--- start ---

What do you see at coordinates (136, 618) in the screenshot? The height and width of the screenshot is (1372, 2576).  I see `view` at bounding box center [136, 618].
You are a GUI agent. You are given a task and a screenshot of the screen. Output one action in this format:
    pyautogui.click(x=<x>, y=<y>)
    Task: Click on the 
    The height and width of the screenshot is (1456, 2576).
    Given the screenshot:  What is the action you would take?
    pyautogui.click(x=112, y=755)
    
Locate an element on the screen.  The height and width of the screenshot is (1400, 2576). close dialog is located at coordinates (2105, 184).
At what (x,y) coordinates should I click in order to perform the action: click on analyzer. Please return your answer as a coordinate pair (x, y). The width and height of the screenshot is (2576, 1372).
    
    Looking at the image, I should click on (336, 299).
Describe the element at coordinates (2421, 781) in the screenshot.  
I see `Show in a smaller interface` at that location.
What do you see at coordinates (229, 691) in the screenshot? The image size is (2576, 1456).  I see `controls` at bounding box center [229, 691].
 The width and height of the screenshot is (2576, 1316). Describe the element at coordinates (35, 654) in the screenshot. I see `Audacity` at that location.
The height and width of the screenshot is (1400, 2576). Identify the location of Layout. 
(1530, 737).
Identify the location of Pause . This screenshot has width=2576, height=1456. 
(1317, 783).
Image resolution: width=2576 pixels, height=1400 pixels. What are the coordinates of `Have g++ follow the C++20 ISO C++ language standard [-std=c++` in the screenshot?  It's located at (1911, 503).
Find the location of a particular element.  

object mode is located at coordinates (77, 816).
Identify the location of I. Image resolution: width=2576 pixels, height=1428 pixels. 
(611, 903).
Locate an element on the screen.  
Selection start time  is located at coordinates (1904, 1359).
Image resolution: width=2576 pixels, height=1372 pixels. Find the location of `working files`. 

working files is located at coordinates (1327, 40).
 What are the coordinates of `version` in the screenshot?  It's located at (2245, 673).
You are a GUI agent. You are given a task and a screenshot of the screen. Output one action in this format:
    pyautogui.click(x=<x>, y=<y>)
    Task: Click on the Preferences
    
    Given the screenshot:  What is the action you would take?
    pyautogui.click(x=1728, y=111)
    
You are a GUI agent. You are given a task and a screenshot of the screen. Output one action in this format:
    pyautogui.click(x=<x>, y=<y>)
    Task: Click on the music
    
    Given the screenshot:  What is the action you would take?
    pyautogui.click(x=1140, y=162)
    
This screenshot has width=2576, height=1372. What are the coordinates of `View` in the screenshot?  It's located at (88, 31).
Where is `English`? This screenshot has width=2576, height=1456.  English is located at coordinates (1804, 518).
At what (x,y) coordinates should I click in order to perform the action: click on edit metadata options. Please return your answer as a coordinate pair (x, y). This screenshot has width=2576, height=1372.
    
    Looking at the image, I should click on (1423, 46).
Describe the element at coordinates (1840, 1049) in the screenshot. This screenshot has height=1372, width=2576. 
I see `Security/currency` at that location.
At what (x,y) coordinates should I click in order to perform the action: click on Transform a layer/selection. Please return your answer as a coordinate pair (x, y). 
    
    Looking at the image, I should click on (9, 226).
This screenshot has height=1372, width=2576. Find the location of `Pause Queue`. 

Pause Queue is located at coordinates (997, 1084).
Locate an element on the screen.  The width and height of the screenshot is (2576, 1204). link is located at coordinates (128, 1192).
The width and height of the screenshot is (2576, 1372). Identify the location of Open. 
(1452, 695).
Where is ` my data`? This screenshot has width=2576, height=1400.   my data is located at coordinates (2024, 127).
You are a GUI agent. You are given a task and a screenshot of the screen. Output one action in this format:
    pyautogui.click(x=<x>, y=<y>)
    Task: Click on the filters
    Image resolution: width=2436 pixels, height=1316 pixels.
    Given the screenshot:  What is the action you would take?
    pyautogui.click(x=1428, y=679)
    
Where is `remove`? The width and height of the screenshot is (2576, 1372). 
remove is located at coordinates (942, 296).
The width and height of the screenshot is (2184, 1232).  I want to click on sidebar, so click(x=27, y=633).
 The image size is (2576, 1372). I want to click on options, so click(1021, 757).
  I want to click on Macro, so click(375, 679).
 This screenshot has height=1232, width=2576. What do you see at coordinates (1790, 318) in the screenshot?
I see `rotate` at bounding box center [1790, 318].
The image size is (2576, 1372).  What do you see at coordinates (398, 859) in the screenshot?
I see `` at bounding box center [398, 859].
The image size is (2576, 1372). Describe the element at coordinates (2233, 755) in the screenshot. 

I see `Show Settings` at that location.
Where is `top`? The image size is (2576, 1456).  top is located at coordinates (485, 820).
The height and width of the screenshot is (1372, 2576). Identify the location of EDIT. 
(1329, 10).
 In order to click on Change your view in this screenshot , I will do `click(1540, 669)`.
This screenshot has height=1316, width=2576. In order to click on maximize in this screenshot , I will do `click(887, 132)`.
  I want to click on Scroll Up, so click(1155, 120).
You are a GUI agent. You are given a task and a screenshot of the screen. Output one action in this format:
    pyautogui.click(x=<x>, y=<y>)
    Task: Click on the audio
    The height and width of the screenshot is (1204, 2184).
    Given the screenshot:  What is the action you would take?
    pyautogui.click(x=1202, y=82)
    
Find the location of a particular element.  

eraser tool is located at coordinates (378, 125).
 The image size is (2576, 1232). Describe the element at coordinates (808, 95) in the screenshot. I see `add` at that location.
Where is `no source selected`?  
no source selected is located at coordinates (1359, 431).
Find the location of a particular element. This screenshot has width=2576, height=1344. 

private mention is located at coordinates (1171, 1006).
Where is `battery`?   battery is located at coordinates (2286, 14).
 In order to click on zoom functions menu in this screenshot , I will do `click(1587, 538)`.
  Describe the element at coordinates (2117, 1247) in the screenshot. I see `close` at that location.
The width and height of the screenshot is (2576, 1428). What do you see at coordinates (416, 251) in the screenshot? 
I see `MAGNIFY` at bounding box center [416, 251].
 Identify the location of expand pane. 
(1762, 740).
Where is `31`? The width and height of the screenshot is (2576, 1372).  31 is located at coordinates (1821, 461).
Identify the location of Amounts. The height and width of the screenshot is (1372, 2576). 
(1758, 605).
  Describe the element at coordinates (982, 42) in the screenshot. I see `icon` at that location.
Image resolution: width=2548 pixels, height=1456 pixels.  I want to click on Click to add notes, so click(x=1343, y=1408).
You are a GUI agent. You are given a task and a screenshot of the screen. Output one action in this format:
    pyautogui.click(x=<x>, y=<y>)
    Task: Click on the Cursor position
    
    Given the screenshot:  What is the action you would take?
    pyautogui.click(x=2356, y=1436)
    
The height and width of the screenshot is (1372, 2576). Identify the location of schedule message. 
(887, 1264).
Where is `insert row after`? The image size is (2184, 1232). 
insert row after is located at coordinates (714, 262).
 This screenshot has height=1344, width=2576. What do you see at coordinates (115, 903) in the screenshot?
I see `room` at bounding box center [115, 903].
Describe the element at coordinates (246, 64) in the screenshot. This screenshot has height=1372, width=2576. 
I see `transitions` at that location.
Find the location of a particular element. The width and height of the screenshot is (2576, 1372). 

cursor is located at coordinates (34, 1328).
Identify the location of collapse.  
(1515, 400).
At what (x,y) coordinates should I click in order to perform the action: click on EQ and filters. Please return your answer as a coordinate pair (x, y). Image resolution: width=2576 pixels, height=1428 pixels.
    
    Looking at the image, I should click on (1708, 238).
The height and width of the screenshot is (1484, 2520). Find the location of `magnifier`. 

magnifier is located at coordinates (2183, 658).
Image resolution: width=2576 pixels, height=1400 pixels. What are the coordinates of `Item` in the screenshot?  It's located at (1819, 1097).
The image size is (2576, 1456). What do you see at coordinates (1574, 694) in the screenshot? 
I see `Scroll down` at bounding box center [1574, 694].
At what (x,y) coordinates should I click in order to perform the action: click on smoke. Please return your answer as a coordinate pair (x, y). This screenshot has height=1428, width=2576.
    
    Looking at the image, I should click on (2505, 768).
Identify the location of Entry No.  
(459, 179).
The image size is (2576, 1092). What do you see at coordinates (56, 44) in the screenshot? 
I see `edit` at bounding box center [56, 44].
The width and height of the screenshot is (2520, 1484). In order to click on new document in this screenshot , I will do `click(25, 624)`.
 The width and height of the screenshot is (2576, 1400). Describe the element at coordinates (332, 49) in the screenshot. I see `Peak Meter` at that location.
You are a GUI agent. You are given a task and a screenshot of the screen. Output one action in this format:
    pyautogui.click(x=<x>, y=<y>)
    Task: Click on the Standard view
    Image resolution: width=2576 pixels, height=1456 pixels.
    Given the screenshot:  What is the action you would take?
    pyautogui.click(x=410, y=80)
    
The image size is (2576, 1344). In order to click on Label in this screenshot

--- end ---

> [Instruction]
Gather every line of the entries above that contains the string "filters", matching case exactly.

> [Reply to the task]
    Task: Click on the filters
At what (x,y) coordinates should I click in order to perform the action: click on EQ and filters. Please return your answer as a coordinate pair (x, y). Image resolution: width=2576 pixels, height=1428 pixels.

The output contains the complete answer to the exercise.